Le 29 octobre 2016, le gouvernement a annoncé la fin de la politique de l’enfant unique, instaurée depuis 1979, afin de contrôler le flux démographique du pays. Or désormais, tous les couples auront l’autorisation d’avoir deux enfants.

Le Bureau national des statistiques a mené une enquête auprès d’un échantillon de 1% des nouveau-nés, qui a révélé que la population née en 2016 a atteint 17,86 millions.  Dans le même temps, la Commission nationale de la santé et de la planification familiale a indiqué que le pays comptait 18,46 millions de naissances en 2016.

Bien que cette nouvelle politique ai porté ses fruits, le taux de natalité reste encore très faible pour pouvoir faire face au vieillissement de la population. Raison pour laquelle, le gouvernement envisage de fournir aux couples des « incitations financières ».

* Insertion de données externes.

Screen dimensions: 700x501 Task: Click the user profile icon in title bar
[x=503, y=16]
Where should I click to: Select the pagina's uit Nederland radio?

En effet, selon un sondage de la commission sur la volonté d’accouchement en 2015, 74,5% des couples ne souhaitaient pas un 2ème enfant, parce que cela coûte trop cher.  De plus, 61,1% expriment des charges trop fatigantes et 60,5% d’un manque de temps pour s’en occuper.

D’autres raisons expliquent le manque d’entrain des familles comme les raisons professionnelles, la hausse du coût de la vie, la pollution de l’air, le niveau de la qualité de la vie, etc. Tout ces freins ont poussé le gouvernement a pensé à mettre en place une aide financière pour permettre aux couples d’avoir un second enfant.